Pesan Adab Untuk Keluarga

Pesan ke-07: Adab Adalah Pembiasaan Baik Islami

Serial Pesan Pengadaban

Oleh: Dr. Wido Supraha, M.Si. (Pendiri Sekolah Adab)

Hidup adalah pertarungan antara ilmu dan hawa nafsu. Jika manusia mendahulukan ilmu, maka hawa nafsu akan terbimbing. Inilah jalan hidayah. Namun, jika manusia mendahulukan hawa nafsu, maka ilmu terbuang, inilah jalan kesesatan.

Mendidik manusia agar beradab adalah membiasakan mereka mencintai ilmu dan bahagia bersama ilmu, sehingga ia tahu bagaimana mengarahkan hawa nafsunya agar menjadi sumber kekuatan dalam perjuangan mengembalikan peradaban Islam gemilang yang sedang hilang.

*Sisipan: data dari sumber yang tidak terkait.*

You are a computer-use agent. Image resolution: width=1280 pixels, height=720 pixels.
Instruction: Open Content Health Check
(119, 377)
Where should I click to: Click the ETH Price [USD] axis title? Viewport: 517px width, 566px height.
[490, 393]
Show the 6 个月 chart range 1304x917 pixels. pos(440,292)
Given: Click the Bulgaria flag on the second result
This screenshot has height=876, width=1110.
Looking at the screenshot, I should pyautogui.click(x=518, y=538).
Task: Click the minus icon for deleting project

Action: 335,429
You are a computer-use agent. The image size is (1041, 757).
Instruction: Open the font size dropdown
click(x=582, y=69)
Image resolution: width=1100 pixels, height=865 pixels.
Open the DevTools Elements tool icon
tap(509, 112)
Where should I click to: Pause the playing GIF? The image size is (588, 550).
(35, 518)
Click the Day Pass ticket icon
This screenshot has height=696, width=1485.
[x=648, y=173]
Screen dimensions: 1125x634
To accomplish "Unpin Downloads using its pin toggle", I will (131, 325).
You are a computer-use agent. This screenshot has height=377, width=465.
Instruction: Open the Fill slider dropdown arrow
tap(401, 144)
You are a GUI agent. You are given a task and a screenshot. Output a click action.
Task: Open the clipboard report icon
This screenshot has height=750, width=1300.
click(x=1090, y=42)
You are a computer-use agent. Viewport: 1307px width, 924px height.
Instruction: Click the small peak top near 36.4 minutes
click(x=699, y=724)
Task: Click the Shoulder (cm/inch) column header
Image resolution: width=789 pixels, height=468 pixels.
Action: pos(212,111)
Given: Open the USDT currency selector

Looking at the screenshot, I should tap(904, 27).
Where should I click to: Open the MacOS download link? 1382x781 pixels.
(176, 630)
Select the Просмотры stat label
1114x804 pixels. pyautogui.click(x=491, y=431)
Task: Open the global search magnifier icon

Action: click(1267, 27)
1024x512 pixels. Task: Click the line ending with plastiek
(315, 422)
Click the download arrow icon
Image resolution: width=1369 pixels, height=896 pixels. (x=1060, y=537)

Pembiasaan dengan demikian bagian dari pengadaban. Tanpa pembiasaan baik Islami, sangat boleh jadi, manusia dibiasakan oleh lingkungannya dengan pembiasaan buruk yang tidak Islami.

Di antara 160 bait Qasidah Burdah yang dahulu ditulis oleh Imam al-Bushiri (610-695 H) mengibaratkan nafsu laksana bayi:

وَالنّفْسُ كَالطّفِلِ إِنْ تُهْمِلْهُ شَبَّ عَلَى ۞     حُبِّ الرَّضَاعِ وَإِنْ تَفْطِمْهُ يَنْفَطِمِ   

Nafsu bagaikan bayi, bila kau biarkan akan tetap suka menyusu. Namun bila kau sapih, maka bayi akan berhenti sendiri.

Semoga Allah terus menjaga para Muaddib, baik Ayah, Bunda, maupun Guru di Sekolah untuk mendorong murid yang bahagia menjaga nafsunya dibawah bimbingan ilmu.